WHAT TO DO: Collect every line in the listing that contains the word "resolution" and copy each one out in full.

MATERIALS PROVIDED:

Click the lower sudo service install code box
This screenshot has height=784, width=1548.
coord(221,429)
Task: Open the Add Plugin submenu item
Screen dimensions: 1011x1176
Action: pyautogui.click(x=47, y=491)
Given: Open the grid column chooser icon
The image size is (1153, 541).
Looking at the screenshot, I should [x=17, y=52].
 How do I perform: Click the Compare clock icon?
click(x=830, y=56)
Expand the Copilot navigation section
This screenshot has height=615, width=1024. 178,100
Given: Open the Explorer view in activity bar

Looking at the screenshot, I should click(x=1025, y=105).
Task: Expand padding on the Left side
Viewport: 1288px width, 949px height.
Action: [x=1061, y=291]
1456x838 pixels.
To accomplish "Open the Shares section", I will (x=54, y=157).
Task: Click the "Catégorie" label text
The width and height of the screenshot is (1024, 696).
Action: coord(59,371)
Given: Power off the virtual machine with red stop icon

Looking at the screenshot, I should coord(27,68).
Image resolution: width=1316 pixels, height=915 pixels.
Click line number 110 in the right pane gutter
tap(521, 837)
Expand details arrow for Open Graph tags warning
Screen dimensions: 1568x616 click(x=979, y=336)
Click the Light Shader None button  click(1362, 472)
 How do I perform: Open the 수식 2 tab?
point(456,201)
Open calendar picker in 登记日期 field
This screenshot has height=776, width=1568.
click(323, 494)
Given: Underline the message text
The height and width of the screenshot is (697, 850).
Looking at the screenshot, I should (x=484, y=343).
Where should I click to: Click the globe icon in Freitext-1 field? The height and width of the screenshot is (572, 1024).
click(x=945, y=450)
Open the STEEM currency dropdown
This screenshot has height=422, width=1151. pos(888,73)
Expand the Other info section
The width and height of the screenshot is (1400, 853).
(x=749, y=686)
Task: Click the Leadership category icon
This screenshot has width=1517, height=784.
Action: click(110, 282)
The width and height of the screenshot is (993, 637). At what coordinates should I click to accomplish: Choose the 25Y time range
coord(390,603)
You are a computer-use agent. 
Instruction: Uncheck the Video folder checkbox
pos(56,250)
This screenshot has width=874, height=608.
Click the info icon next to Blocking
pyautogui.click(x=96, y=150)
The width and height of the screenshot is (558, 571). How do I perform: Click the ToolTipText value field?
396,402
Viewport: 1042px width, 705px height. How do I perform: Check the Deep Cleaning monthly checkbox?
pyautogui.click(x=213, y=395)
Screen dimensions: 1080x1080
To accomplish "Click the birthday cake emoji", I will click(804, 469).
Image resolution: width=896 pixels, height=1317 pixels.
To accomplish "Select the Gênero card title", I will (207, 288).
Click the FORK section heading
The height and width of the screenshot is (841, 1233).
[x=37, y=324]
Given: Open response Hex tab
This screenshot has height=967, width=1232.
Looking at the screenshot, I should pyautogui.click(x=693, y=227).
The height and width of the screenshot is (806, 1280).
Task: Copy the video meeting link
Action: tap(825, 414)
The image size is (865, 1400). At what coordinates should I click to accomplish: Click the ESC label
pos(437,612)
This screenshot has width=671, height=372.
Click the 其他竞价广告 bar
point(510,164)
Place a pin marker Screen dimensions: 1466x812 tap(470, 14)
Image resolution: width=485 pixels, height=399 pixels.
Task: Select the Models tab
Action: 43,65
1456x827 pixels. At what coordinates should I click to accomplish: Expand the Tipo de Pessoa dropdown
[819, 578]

ANSWER FOR THIS EXERCISE:
Image resolution: width=1316 pixels, height=915 pixels.
Image resolution: width=896 pixels, height=1317 pixels.
Image resolution: width=485 pixels, height=399 pixels.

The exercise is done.